When I am talking about 50 yards, I am talking about 50 yards birds that are flaring andf climbing and usally have been hit and will go a long way if I can't stop them. 50 is where it starts and gets farther from there. Sometimes I am scratching them at 70 and farther.

If I could find a way to make T's shoot the kind of percentages Pinks is getting with his BBB load, I would really be in heaven. Jeff
 
#23 ·
Jeff...how many BBB do you think it takes to bring down a mallard at 50 yards? I guess my question is what kind of pattern density do you look for? I've followed your posts over the past year or so and you always say you use BBB for ducks and my thought is what about pattern density.
I'm not trying to pick a fight so please dont take my questions the wrong way. You have a interesting opinion on this and I'm just picking your brain a little.
 
#24 ·
Jeff,

I am in search of the 60 yd pattern too. It is not an easy task but I am getting lots of help along the way. I think a big load of B might be a happy compromise here with respect to pattern density. At any rate, I will be testing in the next few weeks if all goes well. I would be more than happy to let you know what happens if you wish. I don't usually like shot size BB up for my appliction but that's usually close work. That being said the big stuff is coming out for this 60 yard quest I will leave no stone unturnrned! :lol3:

Cheers,

Rob MacK
 
#25 ·
How many does it take to kill them dead? Tough question.... As you might suspect it all depends on where they are hit.
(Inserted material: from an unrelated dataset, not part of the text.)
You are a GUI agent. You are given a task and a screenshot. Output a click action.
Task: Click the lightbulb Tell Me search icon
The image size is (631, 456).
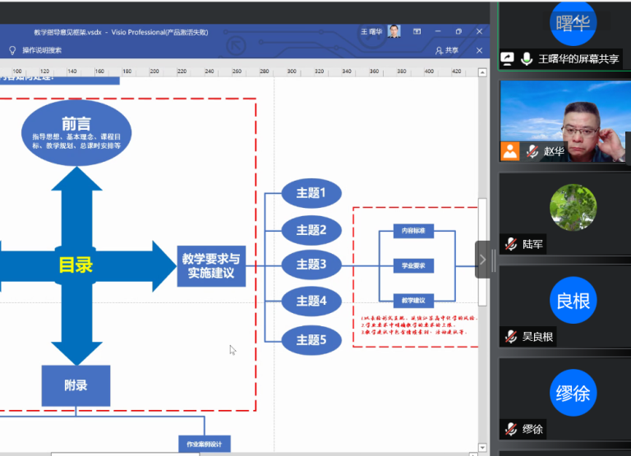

Steel shot strings are much shorter as I am sure you know. Yet.. They are not " what you see is what you get on the pattern board". I was looking at numbers last night and I know that 60 BBB's at 50 yards does a pretty good job with most birds taking from 2-4 hits. Another 30 pellets should hit them with 3to 6 hits.
Again... When i am talking about 2-4 hits I am talking about at the range I am shooting back up. Might be 45 yards might be 75 yards by the time it is over.
I don't normally shoot BBB in the 10ga as a back up load. I normally shoot T's but that many BBB's has my attention.
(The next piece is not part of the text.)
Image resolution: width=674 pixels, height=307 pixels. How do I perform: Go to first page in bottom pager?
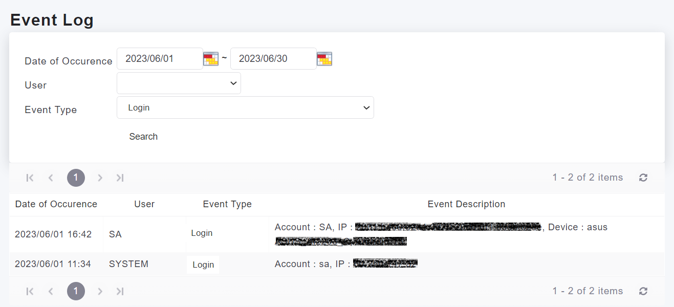30,291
In the type of shooting I am doing broken wings do not count. The bird can still make it too far out with a broken wing. What I am looking for is body hits. The nice thing about big shot is that it has the abilty to break a wing and then pass all the way through the body if broken in the right spot ( Pure luck) but the luck increases when you have more pellets in the circle.
Jeff
 
#26 ·
The best I could do with BBB at 50 yards,no buffer. I'm going to have to try some buffer I guess but I dont have any of the PR stuff which everbody says is best. But this will kill geese which is what I was looking for. I'm not sure I'm on board with Jeff's BBB pellet size for killing ducks yet. To be honest I dont have trouble killing ducks DEAD with 1 1/2 load of 1's way past 50 yards.